After service in the RAF in World War II, he ran a ballroom orchestra at the Grand Spa Hotel in Bristol. The light orchestral pieces that he composed included:

  • Runaway Rocking Horse (1946)
  • Paris Interlude (1952)
  • Puffin' Billy (1952)
  • Telegoons (1963)

Puffin' Billy was used as the signature tune for the BBC Light Programme's 'Children's Favourites', a radio request programme, from 1952 to 1966. The original recording is by the 'Melodi Light Orchestra'. It was composed when White saw an old steam locomotive called "Puffing Billy", (not the locomotive in the London Science Museum), while on holiday on the Isle of Wight. It was also used for even longer, 1955-1974, as the theme music to Captain Kangaroo on the CBS TV network in the United States.

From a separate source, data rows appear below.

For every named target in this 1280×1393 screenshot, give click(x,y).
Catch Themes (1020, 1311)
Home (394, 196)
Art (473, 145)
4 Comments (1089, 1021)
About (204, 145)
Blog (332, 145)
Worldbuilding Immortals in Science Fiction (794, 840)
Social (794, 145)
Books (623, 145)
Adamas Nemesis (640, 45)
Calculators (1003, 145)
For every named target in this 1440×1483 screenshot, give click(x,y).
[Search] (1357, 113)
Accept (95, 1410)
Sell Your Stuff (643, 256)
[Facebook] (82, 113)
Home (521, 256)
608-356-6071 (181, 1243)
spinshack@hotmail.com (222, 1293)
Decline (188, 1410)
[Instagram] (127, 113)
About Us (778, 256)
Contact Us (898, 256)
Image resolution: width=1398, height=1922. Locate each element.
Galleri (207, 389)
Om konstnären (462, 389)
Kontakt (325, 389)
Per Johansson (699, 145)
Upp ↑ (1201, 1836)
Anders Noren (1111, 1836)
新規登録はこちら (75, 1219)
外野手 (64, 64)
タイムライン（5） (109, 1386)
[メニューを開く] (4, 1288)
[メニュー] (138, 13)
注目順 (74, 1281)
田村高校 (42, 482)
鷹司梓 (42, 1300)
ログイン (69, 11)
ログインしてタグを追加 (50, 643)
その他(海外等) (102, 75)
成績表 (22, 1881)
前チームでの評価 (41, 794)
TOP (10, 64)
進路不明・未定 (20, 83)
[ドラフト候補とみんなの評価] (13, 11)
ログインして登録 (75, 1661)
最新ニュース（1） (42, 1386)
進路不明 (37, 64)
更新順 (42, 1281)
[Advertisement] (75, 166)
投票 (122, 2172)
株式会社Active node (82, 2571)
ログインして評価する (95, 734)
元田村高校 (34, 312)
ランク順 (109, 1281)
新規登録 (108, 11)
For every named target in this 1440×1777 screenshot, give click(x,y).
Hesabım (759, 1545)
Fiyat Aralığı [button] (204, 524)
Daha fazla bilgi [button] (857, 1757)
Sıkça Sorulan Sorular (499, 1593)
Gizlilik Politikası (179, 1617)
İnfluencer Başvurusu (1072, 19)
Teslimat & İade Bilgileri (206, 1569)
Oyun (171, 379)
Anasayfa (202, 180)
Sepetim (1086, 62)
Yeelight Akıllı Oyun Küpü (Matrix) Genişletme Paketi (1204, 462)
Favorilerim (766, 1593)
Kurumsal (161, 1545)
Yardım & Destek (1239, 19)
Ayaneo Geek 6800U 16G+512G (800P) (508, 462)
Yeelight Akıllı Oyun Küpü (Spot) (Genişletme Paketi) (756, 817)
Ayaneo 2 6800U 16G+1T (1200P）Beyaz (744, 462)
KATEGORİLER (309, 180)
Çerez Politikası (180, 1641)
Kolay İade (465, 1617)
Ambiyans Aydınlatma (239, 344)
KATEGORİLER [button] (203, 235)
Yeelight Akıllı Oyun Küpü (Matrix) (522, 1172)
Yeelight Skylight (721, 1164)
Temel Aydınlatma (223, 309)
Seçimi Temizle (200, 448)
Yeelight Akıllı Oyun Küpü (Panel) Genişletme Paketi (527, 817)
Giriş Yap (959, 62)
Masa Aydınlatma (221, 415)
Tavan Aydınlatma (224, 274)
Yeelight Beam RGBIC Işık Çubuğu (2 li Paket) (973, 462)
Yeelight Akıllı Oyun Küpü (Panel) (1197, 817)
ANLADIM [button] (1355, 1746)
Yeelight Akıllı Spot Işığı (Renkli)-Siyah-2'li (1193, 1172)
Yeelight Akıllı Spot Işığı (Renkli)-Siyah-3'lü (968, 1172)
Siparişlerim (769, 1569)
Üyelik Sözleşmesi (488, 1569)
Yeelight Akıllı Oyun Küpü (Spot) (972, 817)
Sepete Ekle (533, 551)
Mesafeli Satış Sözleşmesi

In 1957 permission was granted for Mary Rodgers to write lyrics to the tune and vocal version was given the title "Captain Kangaroo".

Puffin' Billy has often been used to signify "1950s Middle England", for example, in The Comic Strip's parodies of The Famous Five, in some of the last cigar adverts on British TV in the early 1990s, and in a trailer for a 2004 Channel 4 documentary about anti-asylum-seeker demonstrators in Lee-on-the-Solent).